Public Interest in COVID-19 Discourse

Nothing has been more divisive or controversial in our lifetime than the COVID-19 pandemic, including the appropriate response, treatment, governmental measures, or what is in the public interest.

The discussions around these issues have been robust, and have occurred with family members, friends, and especially online. On some level, these discussions are healthy, and promote better decision-making in a democracy. But with all expression rights, there come limitations, including words that are defamatory.

These exchanges have perhaps been most pointed within the medical community, the body of professionals we have all turned to for expert insight to medical issues around the pandemic. One particular relationship resulted in a defamation lawsuit against numerous parties, and was dismissed in a recent anti-SLAPP motion in Gill v. Maciver, 2022 ONSC 1279.

The anti-SLAPP (Strategic Lawsuit Against Public Participation) provisions under s. 137.1 of the Courts of
Justice Act have been discussed by the Supreme Court of Canada, and involves a balancing exercises weighing the seriousness of harm to plaintiffs and the public interest in permitting the proceeding to continue, against the public interest in protecting the expression.

The main Plaintiff is a medical doctor who is a member of the Ontario Medical Association (“OMA”) Governing Council, who was well known for controversial positions, including that the “risks posed by the Covid-19 virus are exaggerated, vaccines are unnecessary, lockdowns are illogical, and hydroxychloroquine is an effective treatment for infection caused by the virus.” Much of this expression has happened online on Twitter.

This Plaintiff was also subject to discipline by the College of Physicians and Surgeons, specifically for expressing these views online. Section 36(3) of the Regulated Health Professions Act prevents use of this discipline in any civil action, but is still important background information more broadly in understanding the public interest in a review of the facts.

The Defendants included a number of physicians, who are also online on Twitter, including the former President of the OMA. Other defendants included other professors, academics, public health specialists, and a variety of publications and journalists.
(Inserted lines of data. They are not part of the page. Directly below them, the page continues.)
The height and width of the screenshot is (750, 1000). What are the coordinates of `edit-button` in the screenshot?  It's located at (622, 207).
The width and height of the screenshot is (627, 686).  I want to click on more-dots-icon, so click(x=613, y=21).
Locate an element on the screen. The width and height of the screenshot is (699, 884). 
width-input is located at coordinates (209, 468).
Justice Stewart described the broad collection of defendants for a claim of approximately $12 million as follows,

[51] One may well wonder about the motives of these full-time physicians who remain active in what might fairly be described as the politics of their professional associations in bringing proceedings seeking staggering money judgments against such a broad array of persons whom they claim to perceive as having injured their reputations. The sheer variety of their targets and the magnitude of their claims set them up to be examined pursuant to s. 137.1.
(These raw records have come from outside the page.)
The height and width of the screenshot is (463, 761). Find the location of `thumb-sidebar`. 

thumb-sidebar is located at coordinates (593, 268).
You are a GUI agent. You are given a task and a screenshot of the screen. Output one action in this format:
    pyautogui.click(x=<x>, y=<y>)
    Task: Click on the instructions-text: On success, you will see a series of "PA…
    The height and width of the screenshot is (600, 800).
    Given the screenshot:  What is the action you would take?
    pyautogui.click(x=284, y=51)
She noted that these types of proceedings were exactly the type of robust backstop that the anti-SLAPP legislation was intended to address, and concluded that all of the expressions or statements complained about by the Plaintiffs were made on matters of public interest, citizens freely expressing themselves on what will be the defining public health issue s of our time.
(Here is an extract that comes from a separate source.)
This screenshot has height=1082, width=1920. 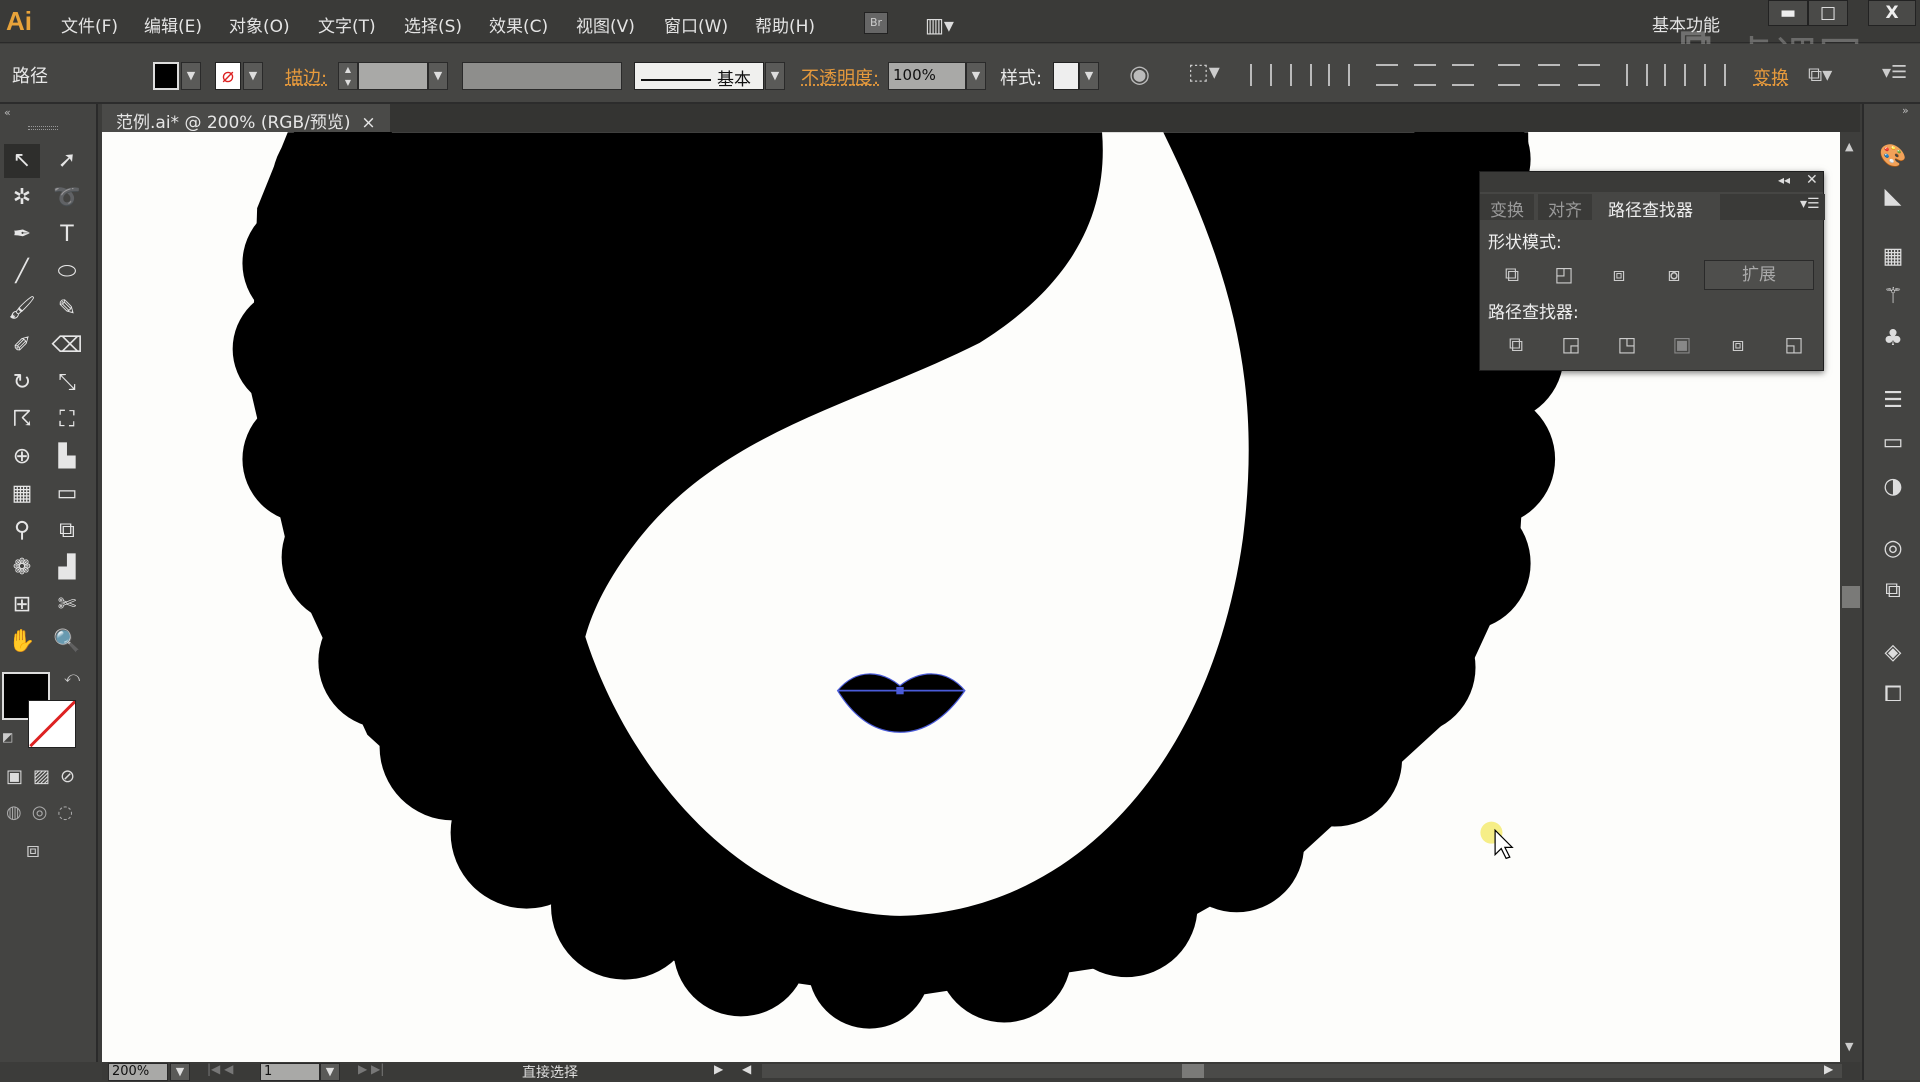 I want to click on vertical-scrollbar: ▲ ▼, so click(x=1851, y=597).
The comments involved included the spread of scientific information regarding the global pandemic. These comments were not made out of malice or ill-will, and were motivated by a perceived responsibility by academics and professionals to speak out when others express views that may lead members of the public to stop taking appropriate precautions,

[264] …Scientific and public health information about COVID-19 is a matter of obvious public interest, because everyone in the public has a substantial concern about this topic in that it affects the welfare of citizens, and in particular there has been considerable public controversy about vaccinations. This interest far outweighs any interest that could support allowing the action against him to proceed.

Accurate and reliable information is especially important during times of crisis. If critiques of unfounded and speculative views were readily found to be defamatory, this could have a troubling and dangerous chill on expression by the very professionals we rely upon in a society to counter misinformation.

While anti-SLAPP legislation may constrain the use of defamation claims to protect reputations, in this case it’s likely that it may have even saved some lives. That’s a balancing in favour of expression that certainly should be promoted in society.